Гости к Тарасову захаживали нечасто, а если и случалось, то во дворе подолгу не задерживались и, тщательно отерев с подошвы грязь о сосновый косяк, с громким приветствием переступали порог избы. В основном то были босяки, в Москве люди не редкие, промышлявшие случайными заработками и гораздые на всякую грязную работу.
В этот раз посетитель был иным. Английский светлый костюм сидел на нем как влитой. В правой руке — трость с набалдашником из слоновой кости, инкрустированным серебром.
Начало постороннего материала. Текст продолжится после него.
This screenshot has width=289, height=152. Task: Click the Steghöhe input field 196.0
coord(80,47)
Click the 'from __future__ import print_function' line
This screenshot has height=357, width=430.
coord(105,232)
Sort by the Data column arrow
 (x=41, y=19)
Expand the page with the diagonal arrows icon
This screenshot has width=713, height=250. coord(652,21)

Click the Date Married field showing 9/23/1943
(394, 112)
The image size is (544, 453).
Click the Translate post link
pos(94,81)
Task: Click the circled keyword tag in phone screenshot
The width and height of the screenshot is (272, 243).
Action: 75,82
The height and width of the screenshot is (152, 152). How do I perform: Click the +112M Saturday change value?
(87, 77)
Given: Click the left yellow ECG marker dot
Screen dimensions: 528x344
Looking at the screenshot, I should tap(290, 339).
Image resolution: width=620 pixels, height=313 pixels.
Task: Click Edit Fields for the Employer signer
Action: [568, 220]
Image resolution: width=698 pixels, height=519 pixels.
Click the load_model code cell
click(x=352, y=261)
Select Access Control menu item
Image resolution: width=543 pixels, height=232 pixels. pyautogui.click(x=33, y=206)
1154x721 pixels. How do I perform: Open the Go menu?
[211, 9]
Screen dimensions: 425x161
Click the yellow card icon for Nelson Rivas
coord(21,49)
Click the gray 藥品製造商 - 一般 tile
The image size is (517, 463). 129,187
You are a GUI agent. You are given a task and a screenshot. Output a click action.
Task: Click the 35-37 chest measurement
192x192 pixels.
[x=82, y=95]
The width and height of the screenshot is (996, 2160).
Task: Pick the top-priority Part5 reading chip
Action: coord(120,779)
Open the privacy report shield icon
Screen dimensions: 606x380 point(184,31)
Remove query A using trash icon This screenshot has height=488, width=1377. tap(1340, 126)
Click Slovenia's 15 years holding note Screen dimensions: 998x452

Посетитель обращался с ней уверенно, как человек, привыкший к подобным атрибутам. На голове — узкополая шляпа.
Постучавшись костяшками пальцев в дверь, он громко окликнул хозяина.
Навстречу гостю вышел старик лет семидесяти пяти. Сухой, кряжистый, невысокого росточка, с глубокими морщинами на щеках и с добрым прищуром, он напоминал языческого домового. Достаточно только перекреститься, и сгинет нечистая сила.